Exposed to MIIS’s diverse culture and accessing to intercultural competence classes, I gradually learn how to think in the position of other cultures and actively study on other cultures. The secret is to develop tolerance and patience. Therefore, we can have openness to other cultures and languages. At the same time, we can have much better experience while being in a foreign culture. I went to San Francisco to see the Chinese New Year Parade last weekend. Preparing for my trip, I downloaded application teaching Cantonese in my phone and did research on San Francisco’s history and its Chinatown’s history. When I was in San Francisco this time, though I still received Cantonese speakers’ prejudice, I tried to understand their hardship and reasons behind their attitude. I found that I became less likely to be irritated and influenced. At the same time, I thought much highly of the tolerance among people.

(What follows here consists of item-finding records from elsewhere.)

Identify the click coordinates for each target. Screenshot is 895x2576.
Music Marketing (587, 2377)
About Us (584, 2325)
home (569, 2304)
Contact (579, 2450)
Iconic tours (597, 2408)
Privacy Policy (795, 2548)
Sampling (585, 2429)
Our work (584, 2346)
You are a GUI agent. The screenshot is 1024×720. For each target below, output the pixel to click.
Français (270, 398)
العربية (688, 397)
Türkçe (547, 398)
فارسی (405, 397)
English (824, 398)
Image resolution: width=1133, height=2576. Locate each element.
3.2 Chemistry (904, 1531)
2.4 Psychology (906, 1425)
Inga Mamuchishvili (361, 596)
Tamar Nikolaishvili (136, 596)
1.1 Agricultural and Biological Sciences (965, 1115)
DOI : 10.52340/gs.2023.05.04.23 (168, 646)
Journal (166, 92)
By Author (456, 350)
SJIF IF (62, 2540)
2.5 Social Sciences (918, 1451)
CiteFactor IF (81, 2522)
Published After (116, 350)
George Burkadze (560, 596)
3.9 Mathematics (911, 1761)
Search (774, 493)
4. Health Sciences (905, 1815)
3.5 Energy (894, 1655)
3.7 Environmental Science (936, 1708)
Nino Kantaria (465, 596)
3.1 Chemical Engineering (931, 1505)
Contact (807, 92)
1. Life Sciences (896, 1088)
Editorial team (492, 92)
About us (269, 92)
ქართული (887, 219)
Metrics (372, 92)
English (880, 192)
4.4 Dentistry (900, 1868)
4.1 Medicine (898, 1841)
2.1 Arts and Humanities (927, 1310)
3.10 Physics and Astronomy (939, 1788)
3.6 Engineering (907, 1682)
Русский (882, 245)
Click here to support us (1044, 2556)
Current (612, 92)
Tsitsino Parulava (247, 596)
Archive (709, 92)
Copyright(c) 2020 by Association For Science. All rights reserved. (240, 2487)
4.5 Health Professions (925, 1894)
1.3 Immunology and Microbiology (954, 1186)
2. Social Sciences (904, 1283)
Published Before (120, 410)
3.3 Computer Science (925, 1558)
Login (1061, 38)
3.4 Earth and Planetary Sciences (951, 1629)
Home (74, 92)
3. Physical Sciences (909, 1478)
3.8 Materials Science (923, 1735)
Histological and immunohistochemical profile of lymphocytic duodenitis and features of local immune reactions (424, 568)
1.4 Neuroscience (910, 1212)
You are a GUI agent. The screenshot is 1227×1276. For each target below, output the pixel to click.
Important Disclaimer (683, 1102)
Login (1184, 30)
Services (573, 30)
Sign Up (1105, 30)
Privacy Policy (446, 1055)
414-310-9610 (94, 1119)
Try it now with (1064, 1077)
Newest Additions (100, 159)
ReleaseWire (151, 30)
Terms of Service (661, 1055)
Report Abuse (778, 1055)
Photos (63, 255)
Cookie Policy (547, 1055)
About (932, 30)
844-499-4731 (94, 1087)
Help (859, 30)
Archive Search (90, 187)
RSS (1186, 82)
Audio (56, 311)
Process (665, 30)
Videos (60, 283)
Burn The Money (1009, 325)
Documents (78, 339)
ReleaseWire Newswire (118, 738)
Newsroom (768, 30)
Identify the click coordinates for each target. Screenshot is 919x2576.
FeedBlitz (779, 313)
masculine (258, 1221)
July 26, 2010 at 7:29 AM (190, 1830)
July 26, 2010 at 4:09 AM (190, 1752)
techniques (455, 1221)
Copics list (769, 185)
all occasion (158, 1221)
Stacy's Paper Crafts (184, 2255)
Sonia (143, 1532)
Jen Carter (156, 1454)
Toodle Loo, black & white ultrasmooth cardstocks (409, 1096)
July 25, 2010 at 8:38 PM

One thought on “Chinatown Adventure for a Mandarin Speaker

  1. Kelley Calvert

    Jingtong-
    Your narrative essay has certainly grown stronger now. I am so impressed with your opening paragraph. It reads like the beginning of a feature essay in a magazine. The imagery is very powerful, and readers are able to imagine Chinatown even if they’ve never been. I also appreciated how you added a paragraph describing the racism and conditions that caused Chinatown to be so cloistered historically. To me, this paragraph should actually be your second paragraph. The information about mainland Chinese tourists feels like it should come later or perhaps even be in another essay altogether. Your conclusion does a great job bringing the essay back to your main topic, and I like how you’ve added an element of compassion and cross-cultural understanding to your approach. I’m glad you’ve been able to reach a new perspective and express it in this essay!